- Born: June 3, 1939 (age 87) Pennsylvania
- Citizenship: USA
- Occupations: Filmmaker, director, producer
- Spouse: James Fadiman
- Children: 2

= Dorothy Fadiman =

American film director and producer (born 1939)

Dorothy Fadiman (born June 3, 1939, in Pennsylvania) is an American documentary filmmaker, director, and producer.

== Early life ==
Fadiman was raised in Pennsylvania.

== Education ==
Fadiman attended University of Pittsburgh and Penn State, and received an MA from Stanford University.

==Career==
Since 1976, Fadiman has been producing documentaries with a focus on social justice and human rights.

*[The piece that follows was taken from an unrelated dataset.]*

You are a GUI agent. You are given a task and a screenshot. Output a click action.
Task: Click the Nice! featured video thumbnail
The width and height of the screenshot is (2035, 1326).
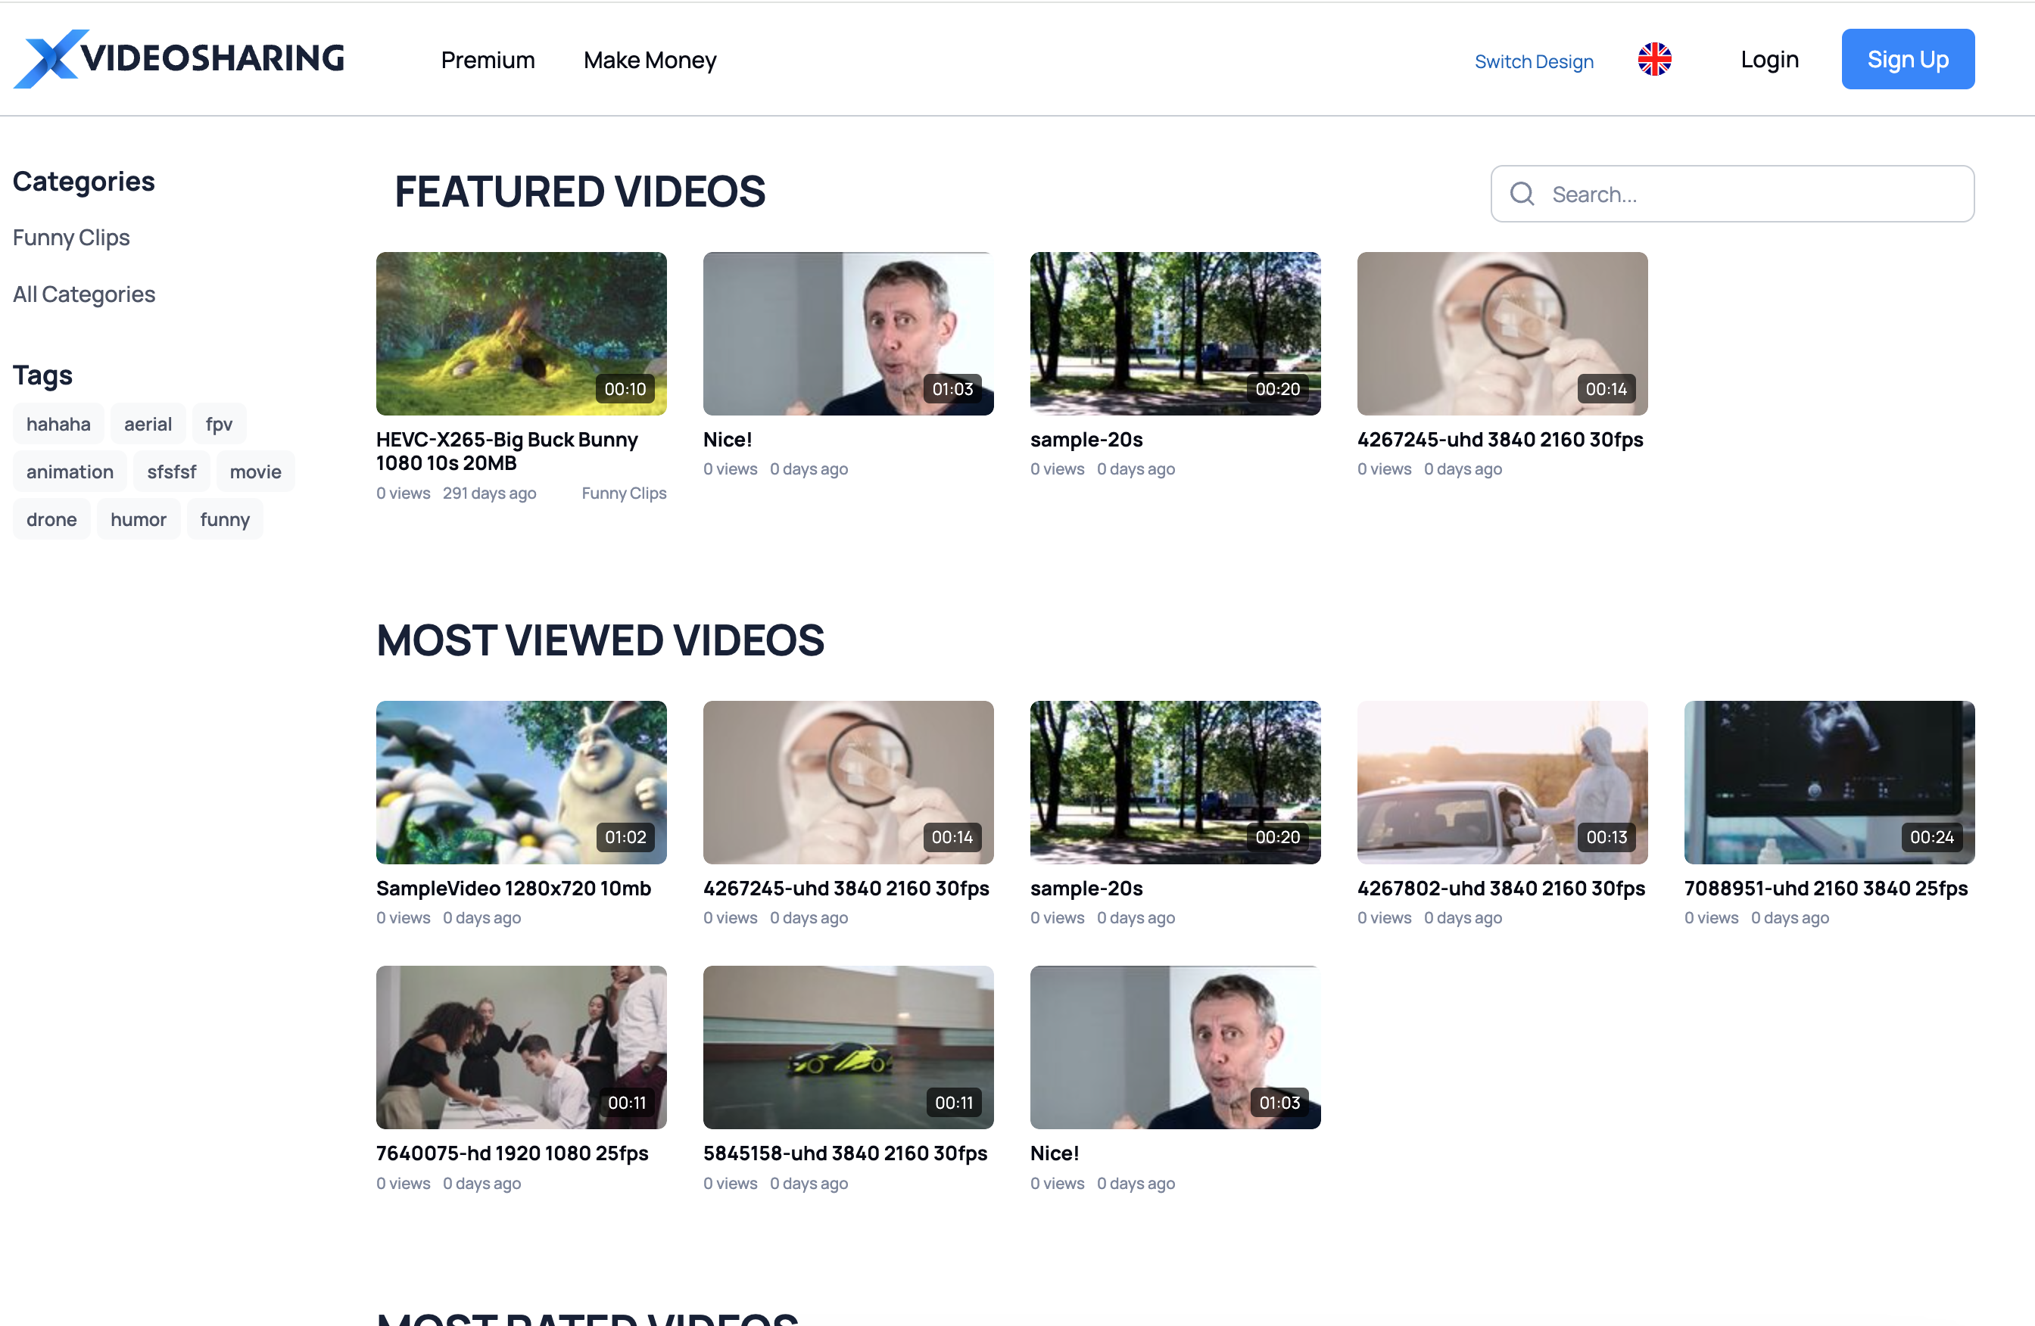[847, 333]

Fadiman had an illegal abortion in 1962 after becoming pregnant while at Stanford University. She was blindfolded throughout the procedure, hemorrhaged and ended up on the intensive care ward of Stanford hospital. Fadiman's abortion experience was the catalyst behind making the documentary film: When Abortion Was Illegal: Untold Stories. The film was nominated for an OSCAR in the Best Documentary Short category in 1993.

===Filmography===
- Chef Darren: The Challenge of Profound Deafness (2018)
- A Daring Journey: From Immigration to Education (2015)
- Butterfly Town, USA (2015)
- Shattering the Myth of Aging: Senior Games Celebrate Healthy Lifestyles, Competition and Community (2010)
- Motherhood by Choice, Not Chance (2010)
- Reclaiming Their Voice: The Native American Vote in New Mexico & Beyond (2009)
- Stealing America: Vote by Vote (2008)
- Breathe Easy (2007)
- Moment by Moment: The Healing Journey of Molly Hale (2005)
- Seeds of Hope: HIV/AIDS in Ethiopia (2006) A five-film series
- Woman by Woman: New Hope for the Villages of India (2001)
- Fix-It Shops: An Endangered Species (1999)
- The Fragile Promise of Choice: Abortion in the United States Today (1996)
- From Danger to Dignity: The Fight for Safe Abortion (1995)
- When Abortion Was Illegal: Untold Stories (1992)
- Why Do These Kids Love School? (1990)
- World Peace is A Local Issue (1983) (digitally remastered in 2013 and released in 2014)
- Celebration: I Am All of These (1983)
- Peace: A Conscious Choice (1982)
- Radiance: The Experience of Light (1978)

==Other projects==
- Producing with Passion: Making Films That Change the World (2008) with Tony Levelle , ISBN 978-1932907445
- Open Secret: The Poetry of Rumi (1989 and 1993) with Coleman Barks

===Awards===
- OSCAR nomination, Best Documentary Short. (1992)
- San Francisco / Northern California Emmy Award (1997)
- Gold Medal, Corporation for Public Broadcasting
- BEST DOCUMENTARY, Atlanta International Film/Video Festival
- Critics Choice Award, Broadcast Film Critics
- "FREDDIE," The International Medical Media Award
- Gold Hugo, Chicago International Film Festival
- BEST TELEVISION DOCUMENTARY, The EMMA, Exceptional Merit Media Award, National Women's Political Caucus
- Gold Apple, National Educational Media Festival
- BRONZE CHRIS, Columbus International Film Festival
- BLUE RIBBON, American Film and Video Festival
- BEST DOCUMENTARY, The "Joeys" San Jose Film Festival
- SILVER PLAQUE, Chicago Film Festival
- BRONZE STAR, WorldFest-Houston International Film Festival
- SILVER APPLE, National Educational Film and Video Festival
- GOLD MEDAL, Religious Educators Media Award
- CHRIS AWARD, Columbus Film Festival
- FIRST PRIZE, Whole Life Expo Media Festival/San Francisco
- GOLD MEDAL, Virgin Islands/Miami International Film Festival
- FIRST PLACE AWARD, Bilbao Film International Film Festival (Spain)

== Personal life ==
Fadiman's husband is James Fadiman, a published author. They have two children, Renee Fadiman and Maria Fadiman.